It is rather unfortunate that today’s system of higher education sees a disconnection between two premiere areas of edification, which should always go hand in hand – Teaching and Research.
The other day I was sitting in a cell biology lecture, where (for once!) I was not asleep as my lecturer explained the processes of cell division with the aid of certain slides which he had prepared himself during his research. Here for the first time I felt that the course I am pursuing is not merely theoretical because I felt that for a change, I was seeing a theory come to life in animated form right in front of me.
We all know that our body is made of cells. But it’s not so easy to believe. On one hand, we say that we believe what we see; so why doesn’t that hold true for our subjects as well. We live in institutions surrounded by walls of blind faith, the elements of which cannot be proven practically. And the answers to these questions of ours can be answered through research alone. if a teacher is a researcher, he can present to his students his OWN research and thus be able to express himself better as in this way he would be sharing ideas on something that he knows for a fact exists. This way he would be able to put his point across clearly and convincingly.

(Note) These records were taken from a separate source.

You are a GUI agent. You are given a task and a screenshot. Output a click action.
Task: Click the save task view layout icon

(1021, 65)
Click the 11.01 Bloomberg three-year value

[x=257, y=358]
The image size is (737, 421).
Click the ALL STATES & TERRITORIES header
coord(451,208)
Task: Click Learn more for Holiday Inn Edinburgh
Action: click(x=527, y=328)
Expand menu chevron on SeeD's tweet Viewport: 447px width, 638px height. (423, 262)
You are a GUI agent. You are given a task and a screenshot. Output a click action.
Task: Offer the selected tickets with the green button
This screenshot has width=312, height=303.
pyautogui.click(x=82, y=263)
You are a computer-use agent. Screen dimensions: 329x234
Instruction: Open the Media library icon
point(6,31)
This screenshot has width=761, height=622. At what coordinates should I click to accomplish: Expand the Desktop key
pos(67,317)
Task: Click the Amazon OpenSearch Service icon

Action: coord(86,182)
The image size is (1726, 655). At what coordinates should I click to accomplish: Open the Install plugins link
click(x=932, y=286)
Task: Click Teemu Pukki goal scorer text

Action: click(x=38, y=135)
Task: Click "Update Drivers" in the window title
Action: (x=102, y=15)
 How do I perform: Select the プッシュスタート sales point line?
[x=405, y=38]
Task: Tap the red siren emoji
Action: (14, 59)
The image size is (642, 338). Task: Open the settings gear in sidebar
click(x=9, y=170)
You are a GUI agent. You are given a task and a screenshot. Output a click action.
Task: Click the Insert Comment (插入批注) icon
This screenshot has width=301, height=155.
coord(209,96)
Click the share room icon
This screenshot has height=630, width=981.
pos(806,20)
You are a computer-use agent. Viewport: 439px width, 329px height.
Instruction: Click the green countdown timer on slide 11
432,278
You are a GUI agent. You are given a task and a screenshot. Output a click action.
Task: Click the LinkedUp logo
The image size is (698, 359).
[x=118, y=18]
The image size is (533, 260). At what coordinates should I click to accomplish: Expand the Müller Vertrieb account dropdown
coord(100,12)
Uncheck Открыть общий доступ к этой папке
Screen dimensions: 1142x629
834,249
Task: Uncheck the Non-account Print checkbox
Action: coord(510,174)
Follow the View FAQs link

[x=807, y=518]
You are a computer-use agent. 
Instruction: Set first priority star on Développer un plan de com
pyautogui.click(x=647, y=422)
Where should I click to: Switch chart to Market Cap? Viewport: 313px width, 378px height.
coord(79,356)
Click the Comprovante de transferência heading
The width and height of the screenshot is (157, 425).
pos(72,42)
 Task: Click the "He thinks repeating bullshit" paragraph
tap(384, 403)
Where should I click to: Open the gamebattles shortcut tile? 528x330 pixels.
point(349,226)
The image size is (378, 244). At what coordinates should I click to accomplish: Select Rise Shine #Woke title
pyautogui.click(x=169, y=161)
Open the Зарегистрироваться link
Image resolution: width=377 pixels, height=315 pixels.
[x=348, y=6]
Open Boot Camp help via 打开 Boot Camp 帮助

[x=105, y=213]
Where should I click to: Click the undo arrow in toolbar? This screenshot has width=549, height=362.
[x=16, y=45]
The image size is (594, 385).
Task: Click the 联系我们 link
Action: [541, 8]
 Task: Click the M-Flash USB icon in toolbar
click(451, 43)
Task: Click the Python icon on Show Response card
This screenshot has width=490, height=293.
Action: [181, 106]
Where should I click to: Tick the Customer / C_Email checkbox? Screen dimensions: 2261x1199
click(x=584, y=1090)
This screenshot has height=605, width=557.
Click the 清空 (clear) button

Now coming to the topic of Research; it is essentially the act of thinking new thoughts. It is thrilling, stimulating and difficult. Conveying this excitement is an important part of university teaching. But research is useless if the findings are not shared; teaching is the main means by which this is done. Clearly, good research is futile without good teaching.
The present scene however is that in the higher institutions the two wings are being separated. Much of our investment in higher education has implicitly or explicitly placed research outside universities in commercial organizations. Even in case of funding for universities – much of the funds are allocated for research, leaving the teaching laboratories far behind. We have so many conferences where active research is well awarded but there are very few organizations which award active teaching. After independence, seeing the need for R&D – a large number of pharmaceutical companies were given large income tax rebates so that they could work actively in research. However much of the research was not fruitful; and there was looking for patents abroad. At the same time not many students were taught.
Looking at the pages of history, we’ll see that in India the first half of the last century saw tremendous developments of scientific research. Some of the remarkable achievements include those of S.N. Bose, C.V. Raman, M.N. Saha and many others. These scientists were such that they were working and teaching at universities in a yet-to-be-independent India. The beginning of the second half saw the birth of a number of research institutes which were intended to focus on research and not on teaching of undergraduate students. As a result, Research has been concentrated in specialized institutes. The university system is unable to mobilize adequate financial and intellectual resources in support of creative research and development effort. As a matter of fact, barring for some of the “specialized” research institutes like ISRO and Bhabha Atomic Research Center; not many of the institutes have made any significant achievements in research or teaching!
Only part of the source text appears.